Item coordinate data
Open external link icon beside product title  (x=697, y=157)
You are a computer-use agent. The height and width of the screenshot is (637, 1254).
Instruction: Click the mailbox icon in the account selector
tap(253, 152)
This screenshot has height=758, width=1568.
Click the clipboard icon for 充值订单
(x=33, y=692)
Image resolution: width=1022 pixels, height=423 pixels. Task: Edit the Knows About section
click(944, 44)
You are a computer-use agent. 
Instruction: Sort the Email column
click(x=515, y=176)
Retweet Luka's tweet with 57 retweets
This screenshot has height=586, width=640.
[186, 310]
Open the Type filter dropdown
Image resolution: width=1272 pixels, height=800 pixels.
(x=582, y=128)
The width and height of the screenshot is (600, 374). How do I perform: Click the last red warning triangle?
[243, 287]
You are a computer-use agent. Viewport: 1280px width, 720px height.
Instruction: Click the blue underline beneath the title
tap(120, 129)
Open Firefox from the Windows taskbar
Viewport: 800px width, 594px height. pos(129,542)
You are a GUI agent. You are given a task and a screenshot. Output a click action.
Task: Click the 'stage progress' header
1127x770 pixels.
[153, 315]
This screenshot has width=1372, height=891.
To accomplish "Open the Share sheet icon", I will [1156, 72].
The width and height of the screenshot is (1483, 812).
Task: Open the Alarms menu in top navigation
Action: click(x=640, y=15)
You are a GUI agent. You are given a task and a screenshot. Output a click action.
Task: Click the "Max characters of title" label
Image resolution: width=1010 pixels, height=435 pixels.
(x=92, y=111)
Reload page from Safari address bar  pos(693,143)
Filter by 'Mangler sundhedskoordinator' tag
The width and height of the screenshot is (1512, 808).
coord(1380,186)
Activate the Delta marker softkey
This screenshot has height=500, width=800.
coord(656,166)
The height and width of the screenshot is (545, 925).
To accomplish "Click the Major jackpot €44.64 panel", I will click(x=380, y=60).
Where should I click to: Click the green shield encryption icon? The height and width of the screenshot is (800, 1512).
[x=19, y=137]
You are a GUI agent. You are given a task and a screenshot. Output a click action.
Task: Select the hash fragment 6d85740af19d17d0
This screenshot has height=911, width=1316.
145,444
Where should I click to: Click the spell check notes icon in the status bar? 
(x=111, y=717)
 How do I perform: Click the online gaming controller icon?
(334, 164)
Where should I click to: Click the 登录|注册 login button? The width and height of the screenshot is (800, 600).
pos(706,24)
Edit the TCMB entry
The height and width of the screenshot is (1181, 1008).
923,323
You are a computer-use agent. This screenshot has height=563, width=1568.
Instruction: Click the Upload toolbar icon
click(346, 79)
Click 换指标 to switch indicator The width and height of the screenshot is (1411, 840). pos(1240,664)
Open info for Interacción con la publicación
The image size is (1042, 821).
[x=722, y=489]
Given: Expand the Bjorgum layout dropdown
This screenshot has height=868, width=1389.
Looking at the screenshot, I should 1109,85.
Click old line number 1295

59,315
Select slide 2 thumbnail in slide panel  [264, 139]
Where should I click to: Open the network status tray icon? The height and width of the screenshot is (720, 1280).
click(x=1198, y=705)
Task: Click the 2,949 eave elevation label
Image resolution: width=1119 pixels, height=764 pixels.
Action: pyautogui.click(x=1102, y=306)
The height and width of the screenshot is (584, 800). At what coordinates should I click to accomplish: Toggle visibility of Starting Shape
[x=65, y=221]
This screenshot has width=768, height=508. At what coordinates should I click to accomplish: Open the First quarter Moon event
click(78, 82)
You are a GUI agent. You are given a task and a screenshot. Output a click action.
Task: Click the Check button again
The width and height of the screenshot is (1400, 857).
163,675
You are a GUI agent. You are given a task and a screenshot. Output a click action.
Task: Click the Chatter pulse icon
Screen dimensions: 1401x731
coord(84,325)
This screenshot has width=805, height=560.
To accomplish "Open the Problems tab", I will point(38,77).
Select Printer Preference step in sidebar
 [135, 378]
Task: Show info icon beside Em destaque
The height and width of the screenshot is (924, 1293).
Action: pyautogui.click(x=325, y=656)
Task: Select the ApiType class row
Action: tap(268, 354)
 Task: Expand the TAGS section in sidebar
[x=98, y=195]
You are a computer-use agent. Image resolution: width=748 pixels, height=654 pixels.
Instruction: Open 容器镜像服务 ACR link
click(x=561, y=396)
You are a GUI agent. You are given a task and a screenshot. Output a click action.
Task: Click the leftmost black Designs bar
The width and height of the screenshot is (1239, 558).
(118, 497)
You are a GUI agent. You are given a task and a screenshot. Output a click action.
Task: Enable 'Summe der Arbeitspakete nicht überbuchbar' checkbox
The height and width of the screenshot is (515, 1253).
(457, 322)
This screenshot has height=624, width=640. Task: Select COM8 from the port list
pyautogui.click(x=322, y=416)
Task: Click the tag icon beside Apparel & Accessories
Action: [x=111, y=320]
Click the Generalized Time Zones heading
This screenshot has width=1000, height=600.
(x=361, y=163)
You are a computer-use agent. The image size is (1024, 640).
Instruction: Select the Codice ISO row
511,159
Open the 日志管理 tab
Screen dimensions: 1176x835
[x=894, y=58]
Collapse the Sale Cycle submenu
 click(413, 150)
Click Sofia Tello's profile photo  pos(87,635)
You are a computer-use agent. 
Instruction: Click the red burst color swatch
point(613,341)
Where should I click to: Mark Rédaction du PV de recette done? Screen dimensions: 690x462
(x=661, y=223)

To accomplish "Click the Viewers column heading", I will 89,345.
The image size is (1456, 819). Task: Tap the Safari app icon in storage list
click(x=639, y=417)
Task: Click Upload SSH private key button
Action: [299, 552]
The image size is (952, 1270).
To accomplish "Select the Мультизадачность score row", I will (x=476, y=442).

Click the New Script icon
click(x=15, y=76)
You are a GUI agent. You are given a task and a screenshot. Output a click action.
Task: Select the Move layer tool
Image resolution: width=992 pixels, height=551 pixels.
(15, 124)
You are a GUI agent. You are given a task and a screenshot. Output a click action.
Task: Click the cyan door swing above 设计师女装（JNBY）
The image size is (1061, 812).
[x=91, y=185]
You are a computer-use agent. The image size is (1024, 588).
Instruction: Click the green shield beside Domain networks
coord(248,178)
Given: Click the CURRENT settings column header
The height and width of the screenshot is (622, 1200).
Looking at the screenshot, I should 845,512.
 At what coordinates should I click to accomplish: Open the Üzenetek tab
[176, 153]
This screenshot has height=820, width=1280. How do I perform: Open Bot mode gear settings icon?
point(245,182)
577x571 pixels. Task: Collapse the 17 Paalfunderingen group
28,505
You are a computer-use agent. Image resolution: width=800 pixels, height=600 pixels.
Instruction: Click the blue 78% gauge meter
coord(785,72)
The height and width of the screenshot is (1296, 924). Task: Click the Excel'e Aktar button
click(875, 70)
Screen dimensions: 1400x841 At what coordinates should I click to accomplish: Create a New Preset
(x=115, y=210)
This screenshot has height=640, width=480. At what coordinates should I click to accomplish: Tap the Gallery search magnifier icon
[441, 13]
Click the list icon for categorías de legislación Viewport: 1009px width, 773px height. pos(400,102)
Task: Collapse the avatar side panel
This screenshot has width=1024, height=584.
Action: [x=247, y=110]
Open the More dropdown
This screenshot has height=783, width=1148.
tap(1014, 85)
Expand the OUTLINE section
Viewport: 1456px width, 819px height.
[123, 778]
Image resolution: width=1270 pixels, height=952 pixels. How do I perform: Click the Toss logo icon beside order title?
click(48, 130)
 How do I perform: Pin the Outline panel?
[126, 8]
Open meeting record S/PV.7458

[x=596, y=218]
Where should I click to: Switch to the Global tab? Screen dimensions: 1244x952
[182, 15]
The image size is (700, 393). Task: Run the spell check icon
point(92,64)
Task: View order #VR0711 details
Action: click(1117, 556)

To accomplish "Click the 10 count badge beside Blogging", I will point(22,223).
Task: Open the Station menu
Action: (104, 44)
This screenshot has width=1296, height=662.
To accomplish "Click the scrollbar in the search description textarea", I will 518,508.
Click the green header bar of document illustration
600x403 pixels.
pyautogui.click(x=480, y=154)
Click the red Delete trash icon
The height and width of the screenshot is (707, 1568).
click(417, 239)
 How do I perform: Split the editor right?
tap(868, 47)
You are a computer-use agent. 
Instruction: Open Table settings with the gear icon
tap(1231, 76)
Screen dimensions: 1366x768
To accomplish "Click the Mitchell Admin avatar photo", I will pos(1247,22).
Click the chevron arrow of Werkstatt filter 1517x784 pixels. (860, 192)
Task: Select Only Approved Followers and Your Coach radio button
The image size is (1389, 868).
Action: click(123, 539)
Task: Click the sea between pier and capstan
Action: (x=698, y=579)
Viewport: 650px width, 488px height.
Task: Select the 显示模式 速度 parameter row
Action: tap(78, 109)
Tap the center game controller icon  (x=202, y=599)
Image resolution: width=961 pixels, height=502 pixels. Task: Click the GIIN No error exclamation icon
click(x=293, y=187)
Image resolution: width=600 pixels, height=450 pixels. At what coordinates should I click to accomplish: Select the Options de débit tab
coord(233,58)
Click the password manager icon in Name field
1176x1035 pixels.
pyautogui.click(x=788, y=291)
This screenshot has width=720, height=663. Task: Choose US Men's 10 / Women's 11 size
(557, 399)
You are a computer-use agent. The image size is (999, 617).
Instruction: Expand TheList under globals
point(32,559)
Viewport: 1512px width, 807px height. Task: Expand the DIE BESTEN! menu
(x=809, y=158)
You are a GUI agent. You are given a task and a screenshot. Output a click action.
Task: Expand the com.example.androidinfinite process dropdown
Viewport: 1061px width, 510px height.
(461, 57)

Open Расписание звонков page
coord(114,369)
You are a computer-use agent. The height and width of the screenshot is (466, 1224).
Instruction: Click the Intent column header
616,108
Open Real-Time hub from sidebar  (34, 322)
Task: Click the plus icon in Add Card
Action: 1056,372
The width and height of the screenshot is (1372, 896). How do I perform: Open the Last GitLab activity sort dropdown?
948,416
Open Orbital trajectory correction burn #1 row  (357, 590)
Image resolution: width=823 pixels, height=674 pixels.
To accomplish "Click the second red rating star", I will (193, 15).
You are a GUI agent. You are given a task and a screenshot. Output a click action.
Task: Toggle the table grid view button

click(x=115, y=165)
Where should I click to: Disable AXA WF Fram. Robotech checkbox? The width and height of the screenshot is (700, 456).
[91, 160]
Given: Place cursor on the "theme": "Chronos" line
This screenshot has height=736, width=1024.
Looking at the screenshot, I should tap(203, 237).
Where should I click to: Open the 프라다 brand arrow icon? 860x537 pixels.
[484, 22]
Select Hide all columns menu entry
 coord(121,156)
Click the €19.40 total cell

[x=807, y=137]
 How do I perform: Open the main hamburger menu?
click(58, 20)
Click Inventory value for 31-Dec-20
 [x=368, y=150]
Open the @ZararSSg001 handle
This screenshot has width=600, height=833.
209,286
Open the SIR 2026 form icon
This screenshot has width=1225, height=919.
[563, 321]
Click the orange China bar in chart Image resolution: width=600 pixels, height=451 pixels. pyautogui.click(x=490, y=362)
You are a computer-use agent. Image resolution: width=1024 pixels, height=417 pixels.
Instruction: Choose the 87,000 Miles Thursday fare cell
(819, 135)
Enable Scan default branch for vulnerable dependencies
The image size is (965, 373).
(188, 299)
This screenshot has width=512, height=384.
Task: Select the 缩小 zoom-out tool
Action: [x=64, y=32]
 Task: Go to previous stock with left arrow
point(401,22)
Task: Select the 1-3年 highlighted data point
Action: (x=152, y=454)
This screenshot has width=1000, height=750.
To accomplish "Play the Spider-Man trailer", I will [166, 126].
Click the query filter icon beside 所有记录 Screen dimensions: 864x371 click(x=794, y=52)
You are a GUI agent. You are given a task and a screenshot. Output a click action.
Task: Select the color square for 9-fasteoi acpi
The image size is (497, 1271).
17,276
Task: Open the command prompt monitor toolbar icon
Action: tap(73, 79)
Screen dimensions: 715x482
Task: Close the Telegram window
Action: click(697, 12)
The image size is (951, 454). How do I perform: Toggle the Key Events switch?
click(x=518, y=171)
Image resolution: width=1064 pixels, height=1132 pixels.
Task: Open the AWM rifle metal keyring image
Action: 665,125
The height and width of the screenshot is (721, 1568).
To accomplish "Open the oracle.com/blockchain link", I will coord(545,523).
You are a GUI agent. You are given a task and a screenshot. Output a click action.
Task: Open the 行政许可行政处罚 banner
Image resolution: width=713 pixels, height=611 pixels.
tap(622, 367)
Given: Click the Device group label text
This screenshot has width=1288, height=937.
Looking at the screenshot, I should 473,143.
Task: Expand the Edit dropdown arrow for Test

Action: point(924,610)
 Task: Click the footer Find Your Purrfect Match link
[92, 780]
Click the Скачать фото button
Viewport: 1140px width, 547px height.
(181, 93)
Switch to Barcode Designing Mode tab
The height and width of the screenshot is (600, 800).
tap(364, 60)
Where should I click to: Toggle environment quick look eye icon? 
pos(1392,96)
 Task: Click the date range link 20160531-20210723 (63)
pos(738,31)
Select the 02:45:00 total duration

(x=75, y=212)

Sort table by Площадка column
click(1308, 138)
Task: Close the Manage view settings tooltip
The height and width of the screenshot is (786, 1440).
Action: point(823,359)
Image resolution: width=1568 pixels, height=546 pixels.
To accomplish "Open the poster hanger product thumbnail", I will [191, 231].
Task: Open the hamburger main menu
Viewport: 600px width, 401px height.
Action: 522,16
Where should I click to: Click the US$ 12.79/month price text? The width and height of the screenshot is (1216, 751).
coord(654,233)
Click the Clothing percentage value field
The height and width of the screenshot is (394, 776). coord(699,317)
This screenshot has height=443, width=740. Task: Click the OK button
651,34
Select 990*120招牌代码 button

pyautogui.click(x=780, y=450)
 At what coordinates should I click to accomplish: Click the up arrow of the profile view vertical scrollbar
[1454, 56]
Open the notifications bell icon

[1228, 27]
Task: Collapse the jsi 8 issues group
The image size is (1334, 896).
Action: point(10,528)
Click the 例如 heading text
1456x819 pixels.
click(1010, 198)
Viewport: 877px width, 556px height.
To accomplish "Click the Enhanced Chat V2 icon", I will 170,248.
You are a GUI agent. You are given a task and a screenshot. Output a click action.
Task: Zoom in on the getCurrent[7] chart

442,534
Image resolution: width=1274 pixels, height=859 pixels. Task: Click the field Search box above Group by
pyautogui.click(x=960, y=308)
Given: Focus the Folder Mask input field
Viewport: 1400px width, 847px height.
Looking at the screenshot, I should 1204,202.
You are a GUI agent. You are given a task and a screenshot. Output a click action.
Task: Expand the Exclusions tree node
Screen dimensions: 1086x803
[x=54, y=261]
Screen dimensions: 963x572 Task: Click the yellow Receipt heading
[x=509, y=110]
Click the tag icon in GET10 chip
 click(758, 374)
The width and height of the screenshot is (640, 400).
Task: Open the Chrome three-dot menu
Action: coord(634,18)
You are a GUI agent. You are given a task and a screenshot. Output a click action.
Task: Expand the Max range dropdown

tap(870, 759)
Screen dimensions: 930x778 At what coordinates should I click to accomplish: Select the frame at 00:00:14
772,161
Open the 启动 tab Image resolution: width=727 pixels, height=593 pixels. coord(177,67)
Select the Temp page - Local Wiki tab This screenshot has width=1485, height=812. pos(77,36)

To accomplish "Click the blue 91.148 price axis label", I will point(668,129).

TASK DIRECTIONS ▸
Write out the lines between the line containing "Activate the Delta marker softkey" and the line containing "[x=19, y=137]", inclusive, reproducing them exactly.

PROBLEM SOLUTION ▸
Activate the Delta marker softkey
This screenshot has height=500, width=800.
coord(656,166)
The height and width of the screenshot is (545, 925).
To accomplish "Click the Major jackpot €44.64 panel", I will click(x=380, y=60).
Where should I click to: Click the green shield encryption icon? The height and width of the screenshot is (800, 1512).
[x=19, y=137]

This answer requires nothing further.